During a PBS interview that originally aired February 28 but went largely unnoticed until the X account End Wokeness highlighted it over the weekend, “Chase” Strangio of the American Civil Liberties Union’s “LGBT & HIV Rights Project” made a novel argument to condemn President Donald Trump’s executive order requiring school athletic programs to limit female-specific teams to actual females in order to continue receiving Title IX funds.
ACLU lawyer: “There are no cases of men in women’s sports” pic.twitter.com/LquZJPTGtW
— End Wokeness (@EndWokeness) March 31, 2025
“The policies that are claiming that transgender women in sports are men are wrong,” she said. “The president is lying when he says that there are men impersonating women and participating in women’s sports. There are no examples of men impersonating women that I’m aware of.”
Despite Strangio’s matter-of-fact declaration of “lying,” the full quote reveals she was actually using semantics to deny that “transgender women” should be considered men or be described as “impersonating” women, despite literally being males and in many cases (such as former University of Pennsylvania swimmer William “Lia” Thomas) retaining male genitalia.
While LGBT activists make the distinct but related claim that the number of “transgender” participants in women’s sports is miniscule in the United States, outlets such as LifeSiteNews have covered numerous individual cases over the years, each with real impact on their actual female opponents. Even an October 2024 report by Special Rapporteur Reem Alsalem of the left-wing United Nations found that more than 600 female athletes around the world lost more than 890 medals to men in 29 sports as of March 2024.
Inclusion of gender-confused individuals in opposite-sex sports is promoted by the left as a matter of “inclusivity,” but critics note that indulging “transgender” athletes undermines the original rational basis for having sex-specific athletics in the first place, thereby depriving female athletes of recognition and professional or academic opportunities.
There have been numerous high-profile examples in recent years of men winning women’s competitions, and research affirms that physiology gives males distinct athletic advantages that cannot be negated by hormone suppression.

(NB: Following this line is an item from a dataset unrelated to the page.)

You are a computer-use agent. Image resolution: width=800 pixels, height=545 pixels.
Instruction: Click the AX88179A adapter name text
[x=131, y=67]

In a 2019 paper published by the Journal of Medical Ethics, New Zealand researchers found that “healthy young men [do] not lose significant muscle mass (or power) when their circulating testosterone levels were reduced to (below International Olympic Committee guidelines) for 20 weeks,” and “indirect effects of testosterone” on factors such as bone structure, lung volume, and heart size “will not be altered” by hormone use; therefore, “the advantage to [gender-confused men] afforded by the [International Olympic Committee] guidelines is an intolerable unfairness.”
Critics also warn that forcing girls to share intimate facilities such as bathrooms, showers, or changing areas with members of the opposite sex violates their privacy rights, subjects them to needless emotional stress, and gives male predators a viable pretext to enter female bathrooms or lockers by simply claiming transgender status.
Polls show that the LGBT lobby’s protests of victimhood and insistence the issue is overblown is not resonating with the general public. Last month, Pew Research found that 66 percent of Americans support limiting athletic participation to actual members of a team’s designated sex, with agreement among independents and Democrats also rising since 2022.
Strangio made history in December as the “first known transgender person to argue before the Supreme Court,” per CNN, concerning states’ ability to ban “gender transitions” on minors. During those oral arguments, Republican-appointed Justice Amy Coney Barrett surprised conservatives by referring to her as “mister.”